Exercise brief:
Rewrite the rows below as a numbered list, one line per item, skipping any blank lines. Leave the pictures out of your answer.

(begin)

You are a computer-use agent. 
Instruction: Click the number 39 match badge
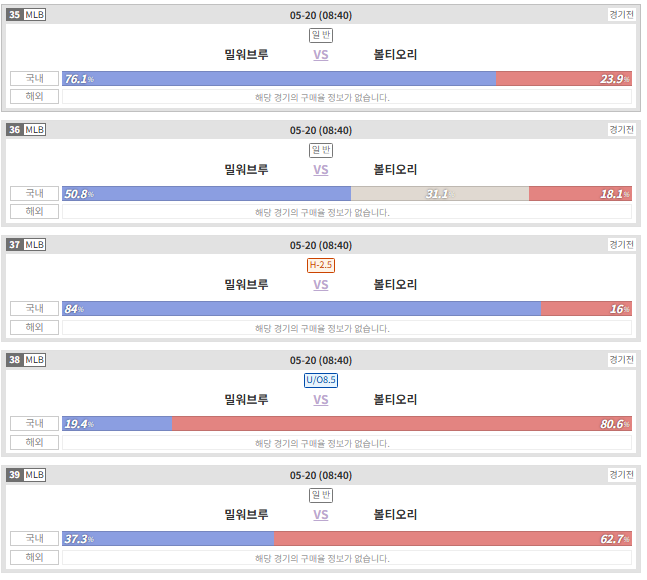(x=15, y=475)
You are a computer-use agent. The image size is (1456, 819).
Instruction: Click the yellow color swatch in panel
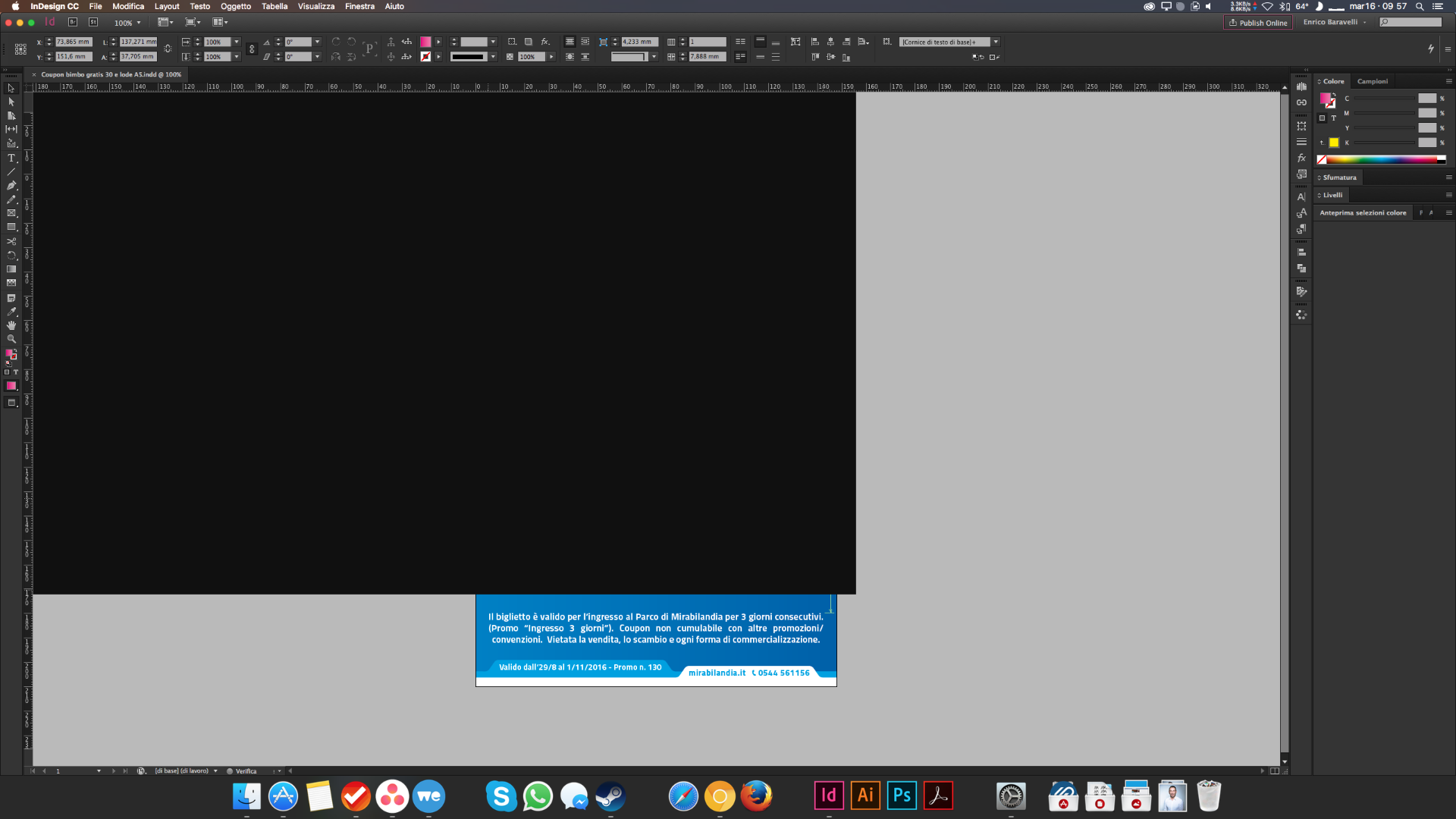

(end)

Response to this exercise:
1. You are a computer-use agent. 
2. Instruction: Click the number 39 match badge
3. (x=15, y=475)
4. You are a computer-use agent. The image size is (1456, 819).
5. Instruction: Click the yellow color swatch in panel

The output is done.